Emilia Clarke has netted three Emmy Award nominations for playing Daenerys Targaryen in HBO’s behemoth “Game of Thrones” – all in the drama supporting actress category (2013, 2015-16). This year, she could nab her fourth bid, but this time in Best Drama Actress. Both she and her co-star Kit Harington attempted to break into the lead races for the first time last year, after contending in supporting for the first six seasons. They may have both been snubbed, but they’re giving it a second go-around this year.
Under Emmy’s old voting system, Clarke would arguably be competitive for the win with her performance in “The Last of the Starks.” With the Night King and his Army of the Dead now a problem of the past, the focus shifts back to the defeat of Cersei (Lena Headey) and her army, and the conquering of King’s Landing. Daenerys begs Jon (Harington), rightful heir to the Iron Throne, to keep his Targaryen descent a secret to secure her ascension to the throne. Jon spilling the tea, however, isn’t Daenerys’ only problem in this episode, as she’s ambushed by the Iron Fleet on her way to Dragonstone, resulting in her dragon Rhaegal’s death and the capturing of her advisor Missandei (Nathalie Emmanuel). Her ensuing failed attempt to make a truce with Cersei leads to Missandei’s death, leaving a vengeance-driven Daenerys bristling with rage.
The stoic nature of Clarke’s character completely disappears in this episode, allowing her to display her incredible dramatic range. While the circumstances surrounding her character could be better, we finally get to see sides of Daenerys that we haven’t seen so far. Every bit of anger, disappointment, heartbreak, and anxiety is not only felt and seen but most importantly, earned. By the end of the episode, when we see Daenerys walking away from the gates of King’s Landing with a flash of fury crossing her face, we feel and understand her pain, which is a great feather in Clarke’s cap.
Hence, it’s no surprise that critic David Sims (The Atlantic) praises her for doing “some of her better work when conveying Dany’s desperation that Jon not share the secret of his birthright.” And Caitlin PenzeyMoog (The AV Club) commends her “nice bit of facial contortion when Cersei kills Missandei.”

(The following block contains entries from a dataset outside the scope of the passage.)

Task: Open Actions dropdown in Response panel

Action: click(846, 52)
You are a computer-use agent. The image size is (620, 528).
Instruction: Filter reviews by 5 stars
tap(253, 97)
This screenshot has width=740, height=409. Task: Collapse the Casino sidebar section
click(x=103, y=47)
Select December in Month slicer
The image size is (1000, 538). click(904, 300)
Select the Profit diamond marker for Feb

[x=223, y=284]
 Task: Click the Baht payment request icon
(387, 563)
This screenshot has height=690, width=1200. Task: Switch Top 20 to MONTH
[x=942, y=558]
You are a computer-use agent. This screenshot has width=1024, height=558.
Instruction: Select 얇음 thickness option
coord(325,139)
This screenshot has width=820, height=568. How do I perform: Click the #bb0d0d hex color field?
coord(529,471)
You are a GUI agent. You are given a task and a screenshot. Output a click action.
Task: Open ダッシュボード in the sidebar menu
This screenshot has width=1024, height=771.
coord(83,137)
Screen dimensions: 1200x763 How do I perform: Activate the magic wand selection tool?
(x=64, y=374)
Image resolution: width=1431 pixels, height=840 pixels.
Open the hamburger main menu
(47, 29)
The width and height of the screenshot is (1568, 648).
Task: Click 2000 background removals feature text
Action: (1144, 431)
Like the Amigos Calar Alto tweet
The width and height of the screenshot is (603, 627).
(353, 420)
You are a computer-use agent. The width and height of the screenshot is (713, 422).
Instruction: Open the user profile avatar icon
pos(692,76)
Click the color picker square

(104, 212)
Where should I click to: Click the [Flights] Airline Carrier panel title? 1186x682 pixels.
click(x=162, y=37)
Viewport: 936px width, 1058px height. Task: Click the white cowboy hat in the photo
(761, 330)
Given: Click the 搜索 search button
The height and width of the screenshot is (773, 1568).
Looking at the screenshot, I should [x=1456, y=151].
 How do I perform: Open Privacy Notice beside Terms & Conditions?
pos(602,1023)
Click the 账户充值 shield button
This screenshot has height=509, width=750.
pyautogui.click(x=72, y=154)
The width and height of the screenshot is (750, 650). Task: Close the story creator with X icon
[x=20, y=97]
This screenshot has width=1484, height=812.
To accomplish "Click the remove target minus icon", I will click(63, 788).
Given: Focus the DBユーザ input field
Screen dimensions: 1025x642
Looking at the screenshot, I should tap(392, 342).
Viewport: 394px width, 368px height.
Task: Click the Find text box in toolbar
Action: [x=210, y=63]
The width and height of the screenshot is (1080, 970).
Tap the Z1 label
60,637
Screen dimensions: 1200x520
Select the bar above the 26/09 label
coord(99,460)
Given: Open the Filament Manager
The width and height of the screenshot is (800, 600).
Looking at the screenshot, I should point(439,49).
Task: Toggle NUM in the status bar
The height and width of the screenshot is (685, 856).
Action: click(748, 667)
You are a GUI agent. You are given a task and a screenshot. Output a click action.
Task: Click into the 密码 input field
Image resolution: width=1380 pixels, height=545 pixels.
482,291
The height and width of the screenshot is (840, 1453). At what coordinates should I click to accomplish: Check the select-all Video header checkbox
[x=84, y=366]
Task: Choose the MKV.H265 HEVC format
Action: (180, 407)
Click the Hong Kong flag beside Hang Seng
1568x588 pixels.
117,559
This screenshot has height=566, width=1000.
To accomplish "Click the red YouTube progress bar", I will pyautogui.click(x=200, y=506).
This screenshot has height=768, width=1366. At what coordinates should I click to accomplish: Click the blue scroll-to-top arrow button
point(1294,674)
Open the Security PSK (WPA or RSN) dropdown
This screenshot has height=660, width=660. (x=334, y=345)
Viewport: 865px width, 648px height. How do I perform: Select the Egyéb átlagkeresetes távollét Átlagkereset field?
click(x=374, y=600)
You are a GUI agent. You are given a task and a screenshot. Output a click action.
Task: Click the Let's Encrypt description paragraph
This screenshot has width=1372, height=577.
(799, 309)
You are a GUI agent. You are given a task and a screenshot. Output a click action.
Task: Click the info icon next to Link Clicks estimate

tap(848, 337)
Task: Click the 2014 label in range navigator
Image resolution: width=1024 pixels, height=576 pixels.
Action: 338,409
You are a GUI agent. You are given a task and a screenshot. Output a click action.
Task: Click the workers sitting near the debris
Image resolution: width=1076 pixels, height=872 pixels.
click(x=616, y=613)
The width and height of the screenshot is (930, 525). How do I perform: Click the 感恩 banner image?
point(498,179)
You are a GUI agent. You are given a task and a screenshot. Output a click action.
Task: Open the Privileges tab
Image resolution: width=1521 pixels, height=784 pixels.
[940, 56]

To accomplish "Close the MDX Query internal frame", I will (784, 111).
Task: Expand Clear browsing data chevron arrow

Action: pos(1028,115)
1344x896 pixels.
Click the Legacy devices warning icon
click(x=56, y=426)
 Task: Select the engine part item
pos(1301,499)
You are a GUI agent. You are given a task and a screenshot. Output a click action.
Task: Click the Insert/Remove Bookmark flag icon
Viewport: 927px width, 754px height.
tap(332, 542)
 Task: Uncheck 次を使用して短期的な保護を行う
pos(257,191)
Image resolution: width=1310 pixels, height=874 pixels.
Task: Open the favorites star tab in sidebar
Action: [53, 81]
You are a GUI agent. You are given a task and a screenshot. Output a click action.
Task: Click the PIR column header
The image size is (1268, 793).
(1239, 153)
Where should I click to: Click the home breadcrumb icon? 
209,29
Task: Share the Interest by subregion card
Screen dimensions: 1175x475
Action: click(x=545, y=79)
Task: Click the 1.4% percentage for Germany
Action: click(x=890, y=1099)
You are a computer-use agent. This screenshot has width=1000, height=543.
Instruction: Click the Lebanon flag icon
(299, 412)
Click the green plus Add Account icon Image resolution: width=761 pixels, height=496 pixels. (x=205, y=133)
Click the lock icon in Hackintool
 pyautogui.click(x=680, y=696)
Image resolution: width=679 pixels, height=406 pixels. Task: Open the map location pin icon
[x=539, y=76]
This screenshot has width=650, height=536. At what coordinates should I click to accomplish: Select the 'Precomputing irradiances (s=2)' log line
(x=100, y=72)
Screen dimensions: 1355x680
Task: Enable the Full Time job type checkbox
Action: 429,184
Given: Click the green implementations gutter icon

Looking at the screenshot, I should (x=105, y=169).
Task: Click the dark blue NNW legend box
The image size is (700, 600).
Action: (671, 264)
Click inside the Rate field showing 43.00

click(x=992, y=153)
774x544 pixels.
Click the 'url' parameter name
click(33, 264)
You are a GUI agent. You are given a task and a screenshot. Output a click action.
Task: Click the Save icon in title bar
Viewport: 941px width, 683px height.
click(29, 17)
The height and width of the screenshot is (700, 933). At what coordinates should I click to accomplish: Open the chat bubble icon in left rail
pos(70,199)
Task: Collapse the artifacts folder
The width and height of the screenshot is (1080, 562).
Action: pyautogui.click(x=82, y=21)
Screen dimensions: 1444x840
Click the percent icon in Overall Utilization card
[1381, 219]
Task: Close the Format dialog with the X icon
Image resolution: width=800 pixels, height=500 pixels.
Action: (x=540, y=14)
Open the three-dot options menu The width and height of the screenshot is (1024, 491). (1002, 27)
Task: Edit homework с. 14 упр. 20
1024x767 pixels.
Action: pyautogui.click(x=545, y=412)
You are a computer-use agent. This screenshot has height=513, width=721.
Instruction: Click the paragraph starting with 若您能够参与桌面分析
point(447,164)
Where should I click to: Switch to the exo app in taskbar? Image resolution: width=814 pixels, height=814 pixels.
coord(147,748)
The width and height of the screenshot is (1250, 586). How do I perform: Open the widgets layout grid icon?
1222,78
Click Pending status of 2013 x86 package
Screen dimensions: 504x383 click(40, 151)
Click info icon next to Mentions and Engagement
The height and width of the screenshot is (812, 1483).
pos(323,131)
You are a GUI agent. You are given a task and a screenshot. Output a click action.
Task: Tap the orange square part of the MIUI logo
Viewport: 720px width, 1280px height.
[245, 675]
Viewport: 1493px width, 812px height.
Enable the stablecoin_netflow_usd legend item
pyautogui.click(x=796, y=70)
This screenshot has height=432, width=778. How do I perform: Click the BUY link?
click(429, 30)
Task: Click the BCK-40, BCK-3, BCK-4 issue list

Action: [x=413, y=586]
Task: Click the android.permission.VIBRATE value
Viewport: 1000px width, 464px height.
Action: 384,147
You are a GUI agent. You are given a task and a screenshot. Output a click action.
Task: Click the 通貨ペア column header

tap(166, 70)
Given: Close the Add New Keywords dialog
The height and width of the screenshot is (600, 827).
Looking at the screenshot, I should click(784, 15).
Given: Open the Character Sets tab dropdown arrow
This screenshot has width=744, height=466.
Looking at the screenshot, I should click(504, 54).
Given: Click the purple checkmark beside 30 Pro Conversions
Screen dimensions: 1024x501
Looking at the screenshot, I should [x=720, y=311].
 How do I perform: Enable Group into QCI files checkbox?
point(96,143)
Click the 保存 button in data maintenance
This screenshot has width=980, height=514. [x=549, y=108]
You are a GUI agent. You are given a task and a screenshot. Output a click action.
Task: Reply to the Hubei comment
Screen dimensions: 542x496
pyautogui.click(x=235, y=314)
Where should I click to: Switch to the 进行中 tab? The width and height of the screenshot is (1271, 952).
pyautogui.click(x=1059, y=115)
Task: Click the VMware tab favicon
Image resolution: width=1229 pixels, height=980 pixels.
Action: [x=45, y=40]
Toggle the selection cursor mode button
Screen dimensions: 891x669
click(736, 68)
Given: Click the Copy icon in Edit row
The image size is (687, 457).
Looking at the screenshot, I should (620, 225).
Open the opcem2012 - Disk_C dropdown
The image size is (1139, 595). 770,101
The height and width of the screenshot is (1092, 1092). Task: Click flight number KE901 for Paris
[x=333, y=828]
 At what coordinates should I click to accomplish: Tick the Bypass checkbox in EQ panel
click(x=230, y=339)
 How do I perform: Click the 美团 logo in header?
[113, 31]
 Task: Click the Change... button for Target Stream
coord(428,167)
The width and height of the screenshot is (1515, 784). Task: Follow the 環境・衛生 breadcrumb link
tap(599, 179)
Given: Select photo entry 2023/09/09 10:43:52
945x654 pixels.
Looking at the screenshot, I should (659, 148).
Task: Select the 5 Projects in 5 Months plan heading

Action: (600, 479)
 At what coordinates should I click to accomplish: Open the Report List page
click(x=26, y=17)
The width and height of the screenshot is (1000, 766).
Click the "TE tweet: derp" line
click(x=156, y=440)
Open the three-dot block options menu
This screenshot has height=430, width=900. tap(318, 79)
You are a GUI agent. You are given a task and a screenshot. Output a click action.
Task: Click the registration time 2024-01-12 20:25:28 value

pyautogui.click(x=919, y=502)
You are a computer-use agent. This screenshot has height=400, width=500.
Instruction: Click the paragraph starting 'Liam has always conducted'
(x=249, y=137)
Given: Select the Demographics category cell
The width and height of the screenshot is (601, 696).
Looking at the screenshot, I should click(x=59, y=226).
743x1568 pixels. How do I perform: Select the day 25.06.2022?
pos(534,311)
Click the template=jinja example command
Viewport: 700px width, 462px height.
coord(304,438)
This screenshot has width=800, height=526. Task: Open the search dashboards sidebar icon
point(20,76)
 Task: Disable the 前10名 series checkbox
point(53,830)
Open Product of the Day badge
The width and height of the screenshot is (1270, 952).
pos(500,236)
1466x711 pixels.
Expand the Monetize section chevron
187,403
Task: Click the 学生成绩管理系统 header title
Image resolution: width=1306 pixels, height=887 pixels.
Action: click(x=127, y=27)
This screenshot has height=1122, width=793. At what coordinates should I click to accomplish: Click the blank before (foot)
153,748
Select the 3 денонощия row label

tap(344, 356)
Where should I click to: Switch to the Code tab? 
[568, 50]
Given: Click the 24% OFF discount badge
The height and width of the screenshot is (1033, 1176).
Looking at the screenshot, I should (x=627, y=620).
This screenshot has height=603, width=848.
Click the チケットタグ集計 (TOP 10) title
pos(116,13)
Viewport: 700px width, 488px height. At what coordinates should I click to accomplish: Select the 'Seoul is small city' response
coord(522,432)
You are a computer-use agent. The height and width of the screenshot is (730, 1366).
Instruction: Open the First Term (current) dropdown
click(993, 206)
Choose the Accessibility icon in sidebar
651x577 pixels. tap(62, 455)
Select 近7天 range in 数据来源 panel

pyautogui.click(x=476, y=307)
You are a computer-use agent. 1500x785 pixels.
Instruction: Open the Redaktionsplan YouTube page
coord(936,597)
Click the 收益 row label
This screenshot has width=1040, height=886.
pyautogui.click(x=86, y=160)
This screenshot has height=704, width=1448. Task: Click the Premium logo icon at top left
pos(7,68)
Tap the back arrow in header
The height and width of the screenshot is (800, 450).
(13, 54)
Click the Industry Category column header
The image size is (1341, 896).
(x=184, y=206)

Although the season’s final two episodes are still sight unseen, Clarke is in a good position since her character is currently the center of the storyline. With this season of “Thrones” being its final one, voters might just check it off in every category as a goodbye hug, which would benefit Clarke. Her snub last year may not be a cause for worry as the eligible seventh season had aired an entire year before voting. Plus, with the field being relatively wide open – Sandra Oh (“Killing Eve”) is the only possible returnee from last year’s lineup – and “Thrones” perhaps being too big to ignore, Clarke could just ride the wave of support for the show to a nomination. The fact that the show will still be fresh in voters’ minds when they receive their ballot only helps.
In terms of winning, Clarke may have more of a hurdle since Peter Dinklage is the only “Thrones” actor to have ever won an Emmy, three times in fact (2011, 2015 and 2018). That being said, all bets are off when a show has the final season push working in its favor, so perhaps Clarke is the one to change the course for “Thrones” actors.
As for Gold Derby’s combined Emmy odds, Clarke is currently in fifth place, with Oh in first, Laura Linney (“Ozark”) in second, Julia Roberts (“Homecoming”) in third, Jodie Comer (“Killing Eve”) in fourth, and Robin Wright (“House of Cards”) in sixth.